*Exercise objective*: Please reproduce the rows starting with the line with "You are a computer-use agent. This" and going on through the line with "click(92, 149)", requests included, and shift every coordinate in their answers by -108.

*Material shown*:
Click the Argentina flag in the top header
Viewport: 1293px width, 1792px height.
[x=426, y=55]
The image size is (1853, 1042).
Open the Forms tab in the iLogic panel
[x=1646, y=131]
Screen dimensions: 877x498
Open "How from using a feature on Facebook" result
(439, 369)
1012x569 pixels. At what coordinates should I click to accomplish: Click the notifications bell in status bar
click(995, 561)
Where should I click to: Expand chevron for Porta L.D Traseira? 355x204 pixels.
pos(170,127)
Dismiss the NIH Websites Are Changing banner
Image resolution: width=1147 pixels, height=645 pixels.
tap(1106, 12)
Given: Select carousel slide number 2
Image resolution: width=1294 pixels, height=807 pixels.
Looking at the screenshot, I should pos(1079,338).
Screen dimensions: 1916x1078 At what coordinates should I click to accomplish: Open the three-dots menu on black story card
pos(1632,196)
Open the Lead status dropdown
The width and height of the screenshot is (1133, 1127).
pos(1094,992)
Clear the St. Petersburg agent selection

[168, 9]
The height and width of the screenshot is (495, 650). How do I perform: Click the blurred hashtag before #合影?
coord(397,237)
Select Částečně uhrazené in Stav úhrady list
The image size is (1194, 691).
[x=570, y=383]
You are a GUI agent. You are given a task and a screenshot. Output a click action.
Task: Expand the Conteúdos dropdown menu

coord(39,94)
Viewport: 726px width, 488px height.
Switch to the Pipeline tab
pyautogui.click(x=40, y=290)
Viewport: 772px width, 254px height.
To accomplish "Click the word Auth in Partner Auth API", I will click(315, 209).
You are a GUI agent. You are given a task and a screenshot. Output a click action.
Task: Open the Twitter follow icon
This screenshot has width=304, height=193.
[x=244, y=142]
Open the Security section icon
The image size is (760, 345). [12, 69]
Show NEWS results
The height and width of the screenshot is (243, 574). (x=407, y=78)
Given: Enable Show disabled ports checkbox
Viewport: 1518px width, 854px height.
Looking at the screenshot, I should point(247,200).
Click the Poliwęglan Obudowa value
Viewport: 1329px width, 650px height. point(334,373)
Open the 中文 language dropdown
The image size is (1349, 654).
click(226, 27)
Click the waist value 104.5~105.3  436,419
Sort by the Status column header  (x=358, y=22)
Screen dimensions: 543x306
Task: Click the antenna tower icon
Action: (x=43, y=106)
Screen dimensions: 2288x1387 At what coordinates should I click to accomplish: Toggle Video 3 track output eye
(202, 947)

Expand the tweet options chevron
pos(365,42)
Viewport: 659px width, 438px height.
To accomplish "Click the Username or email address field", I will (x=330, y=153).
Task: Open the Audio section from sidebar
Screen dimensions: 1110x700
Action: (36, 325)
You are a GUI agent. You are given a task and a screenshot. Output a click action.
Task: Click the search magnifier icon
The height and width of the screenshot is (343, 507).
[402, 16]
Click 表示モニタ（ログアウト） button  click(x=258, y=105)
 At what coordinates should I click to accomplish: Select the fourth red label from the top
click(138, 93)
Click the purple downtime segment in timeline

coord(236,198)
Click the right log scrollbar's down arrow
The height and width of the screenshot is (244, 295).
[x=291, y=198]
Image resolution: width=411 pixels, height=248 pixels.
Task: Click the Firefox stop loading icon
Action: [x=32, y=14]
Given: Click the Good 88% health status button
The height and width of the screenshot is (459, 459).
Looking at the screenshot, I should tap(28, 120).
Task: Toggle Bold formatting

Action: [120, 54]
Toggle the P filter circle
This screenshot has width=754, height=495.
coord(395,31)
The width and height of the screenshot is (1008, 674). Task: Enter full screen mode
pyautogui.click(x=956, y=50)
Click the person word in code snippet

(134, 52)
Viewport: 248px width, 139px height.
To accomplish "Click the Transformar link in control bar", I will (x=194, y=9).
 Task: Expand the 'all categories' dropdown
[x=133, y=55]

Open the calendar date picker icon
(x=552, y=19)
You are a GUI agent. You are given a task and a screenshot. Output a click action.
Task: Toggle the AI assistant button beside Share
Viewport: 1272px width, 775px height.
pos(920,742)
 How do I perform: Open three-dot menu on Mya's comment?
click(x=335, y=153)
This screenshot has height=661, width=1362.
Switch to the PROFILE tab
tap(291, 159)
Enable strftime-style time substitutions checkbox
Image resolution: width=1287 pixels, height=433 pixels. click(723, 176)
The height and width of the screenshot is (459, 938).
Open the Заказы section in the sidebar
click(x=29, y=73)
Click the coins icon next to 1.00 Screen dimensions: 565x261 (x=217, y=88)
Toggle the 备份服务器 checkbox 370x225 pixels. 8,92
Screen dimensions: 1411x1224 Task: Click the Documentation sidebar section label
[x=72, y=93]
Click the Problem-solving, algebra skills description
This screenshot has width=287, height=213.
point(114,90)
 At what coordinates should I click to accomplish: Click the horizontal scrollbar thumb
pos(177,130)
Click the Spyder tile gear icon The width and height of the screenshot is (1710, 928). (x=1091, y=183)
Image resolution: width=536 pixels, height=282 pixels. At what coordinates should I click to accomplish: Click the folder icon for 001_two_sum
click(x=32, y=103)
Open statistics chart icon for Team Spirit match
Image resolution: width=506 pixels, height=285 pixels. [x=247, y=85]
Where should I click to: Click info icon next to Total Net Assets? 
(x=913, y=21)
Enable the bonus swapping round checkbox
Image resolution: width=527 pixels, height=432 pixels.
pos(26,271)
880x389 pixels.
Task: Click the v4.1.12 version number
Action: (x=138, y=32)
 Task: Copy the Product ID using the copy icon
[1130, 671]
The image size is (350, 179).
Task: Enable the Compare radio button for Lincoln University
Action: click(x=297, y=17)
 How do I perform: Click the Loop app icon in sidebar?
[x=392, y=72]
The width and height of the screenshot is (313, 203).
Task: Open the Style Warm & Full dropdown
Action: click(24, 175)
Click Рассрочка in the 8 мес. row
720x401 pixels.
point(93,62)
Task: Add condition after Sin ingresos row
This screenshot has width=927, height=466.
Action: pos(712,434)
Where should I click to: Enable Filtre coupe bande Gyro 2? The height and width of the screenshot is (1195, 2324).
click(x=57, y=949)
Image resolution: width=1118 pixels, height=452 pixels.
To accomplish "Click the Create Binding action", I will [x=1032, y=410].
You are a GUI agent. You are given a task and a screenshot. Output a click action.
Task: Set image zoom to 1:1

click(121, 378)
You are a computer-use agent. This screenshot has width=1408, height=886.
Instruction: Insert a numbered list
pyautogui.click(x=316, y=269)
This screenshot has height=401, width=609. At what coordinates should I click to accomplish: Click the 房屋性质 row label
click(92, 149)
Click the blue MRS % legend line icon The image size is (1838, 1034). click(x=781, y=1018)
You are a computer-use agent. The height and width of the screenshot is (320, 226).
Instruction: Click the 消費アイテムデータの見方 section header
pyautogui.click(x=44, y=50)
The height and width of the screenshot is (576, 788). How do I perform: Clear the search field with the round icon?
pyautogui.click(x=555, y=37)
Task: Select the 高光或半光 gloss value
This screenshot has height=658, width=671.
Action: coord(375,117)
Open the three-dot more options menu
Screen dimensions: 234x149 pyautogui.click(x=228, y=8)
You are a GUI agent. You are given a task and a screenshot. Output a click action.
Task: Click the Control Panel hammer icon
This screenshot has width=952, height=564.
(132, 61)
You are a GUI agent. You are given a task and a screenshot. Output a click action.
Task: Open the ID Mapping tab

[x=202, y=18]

*The answer*:
You are a computer-use agent. This screenshot has width=1408, height=886.
Instruction: Insert a numbered list
pyautogui.click(x=208, y=161)
This screenshot has height=401, width=609. At what coordinates should I click to accomplish: Click the 房屋性质 row label
click(-16, 41)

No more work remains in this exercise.